→ **TASK STATEMENT**
Output each line of the listing that follows, with every character kept as it is.

Start of Block

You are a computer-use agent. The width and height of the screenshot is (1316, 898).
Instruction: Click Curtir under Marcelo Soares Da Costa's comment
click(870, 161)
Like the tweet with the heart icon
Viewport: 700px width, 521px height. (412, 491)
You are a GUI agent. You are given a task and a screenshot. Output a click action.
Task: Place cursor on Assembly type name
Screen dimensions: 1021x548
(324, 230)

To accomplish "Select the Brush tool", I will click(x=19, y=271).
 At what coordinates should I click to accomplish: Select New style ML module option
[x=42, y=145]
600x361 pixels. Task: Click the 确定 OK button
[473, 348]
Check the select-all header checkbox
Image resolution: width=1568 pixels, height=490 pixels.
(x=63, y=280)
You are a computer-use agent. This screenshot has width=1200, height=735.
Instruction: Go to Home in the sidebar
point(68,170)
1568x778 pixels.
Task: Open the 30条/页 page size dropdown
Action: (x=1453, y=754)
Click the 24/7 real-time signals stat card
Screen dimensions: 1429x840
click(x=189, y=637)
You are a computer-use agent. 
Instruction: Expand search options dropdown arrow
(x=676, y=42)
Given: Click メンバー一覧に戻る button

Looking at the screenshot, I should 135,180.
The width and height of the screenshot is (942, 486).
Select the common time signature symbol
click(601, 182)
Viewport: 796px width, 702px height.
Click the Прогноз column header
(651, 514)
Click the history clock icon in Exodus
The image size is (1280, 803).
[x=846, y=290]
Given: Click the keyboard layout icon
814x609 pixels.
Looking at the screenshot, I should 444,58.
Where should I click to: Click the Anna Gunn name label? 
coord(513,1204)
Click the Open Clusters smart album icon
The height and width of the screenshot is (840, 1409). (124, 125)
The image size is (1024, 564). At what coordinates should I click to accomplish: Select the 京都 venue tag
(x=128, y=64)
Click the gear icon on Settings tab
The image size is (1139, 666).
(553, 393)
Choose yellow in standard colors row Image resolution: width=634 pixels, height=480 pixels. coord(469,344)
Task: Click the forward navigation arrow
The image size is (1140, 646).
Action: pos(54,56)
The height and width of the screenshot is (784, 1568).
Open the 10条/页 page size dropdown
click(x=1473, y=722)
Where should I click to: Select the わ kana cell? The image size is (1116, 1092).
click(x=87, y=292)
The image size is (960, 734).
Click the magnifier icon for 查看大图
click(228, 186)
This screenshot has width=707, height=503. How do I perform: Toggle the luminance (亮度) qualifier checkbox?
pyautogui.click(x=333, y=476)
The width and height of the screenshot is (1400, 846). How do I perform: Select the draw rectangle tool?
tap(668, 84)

End of Block

→ **WORKED SOLUTION**
You are a computer-use agent. The width and height of the screenshot is (1316, 898).
Instruction: Click Curtir under Marcelo Soares Da Costa's comment
click(870, 161)
Like the tweet with the heart icon
Viewport: 700px width, 521px height. (412, 491)
You are a GUI agent. You are given a task and a screenshot. Output a click action.
Task: Place cursor on Assembly type name
Screen dimensions: 1021x548
(324, 230)

To accomplish "Select the Brush tool", I will click(x=19, y=271).
 At what coordinates should I click to accomplish: Select New style ML module option
[x=42, y=145]
600x361 pixels. Task: Click the 确定 OK button
[473, 348]
Check the select-all header checkbox
Image resolution: width=1568 pixels, height=490 pixels.
(x=63, y=280)
You are a computer-use agent. This screenshot has width=1200, height=735.
Instruction: Go to Home in the sidebar
point(68,170)
1568x778 pixels.
Task: Open the 30条/页 page size dropdown
Action: (x=1453, y=754)
Click the 24/7 real-time signals stat card
Screen dimensions: 1429x840
click(x=189, y=637)
You are a computer-use agent. 
Instruction: Expand search options dropdown arrow
(x=676, y=42)
Given: Click メンバー一覧に戻る button

Looking at the screenshot, I should 135,180.
The width and height of the screenshot is (942, 486).
Select the common time signature symbol
click(601, 182)
Viewport: 796px width, 702px height.
Click the Прогноз column header
(651, 514)
Click the history clock icon in Exodus
The image size is (1280, 803).
[x=846, y=290]
Given: Click the keyboard layout icon
814x609 pixels.
Looking at the screenshot, I should 444,58.
Where should I click to: Click the Anna Gunn name label? 
coord(513,1204)
Click the Open Clusters smart album icon
The height and width of the screenshot is (840, 1409). (124, 125)
The image size is (1024, 564). At what coordinates should I click to accomplish: Select the 京都 venue tag
(x=128, y=64)
Click the gear icon on Settings tab
The image size is (1139, 666).
(553, 393)
Choose yellow in standard colors row Image resolution: width=634 pixels, height=480 pixels. coord(469,344)
Task: Click the forward navigation arrow
The image size is (1140, 646).
Action: pos(54,56)
The height and width of the screenshot is (784, 1568).
Open the 10条/页 page size dropdown
click(x=1473, y=722)
Where should I click to: Select the わ kana cell? The image size is (1116, 1092).
click(x=87, y=292)
The image size is (960, 734).
Click the magnifier icon for 查看大图
click(228, 186)
This screenshot has width=707, height=503. How do I perform: Toggle the luminance (亮度) qualifier checkbox?
pyautogui.click(x=333, y=476)
The width and height of the screenshot is (1400, 846). How do I perform: Select the draw rectangle tool?
tap(668, 84)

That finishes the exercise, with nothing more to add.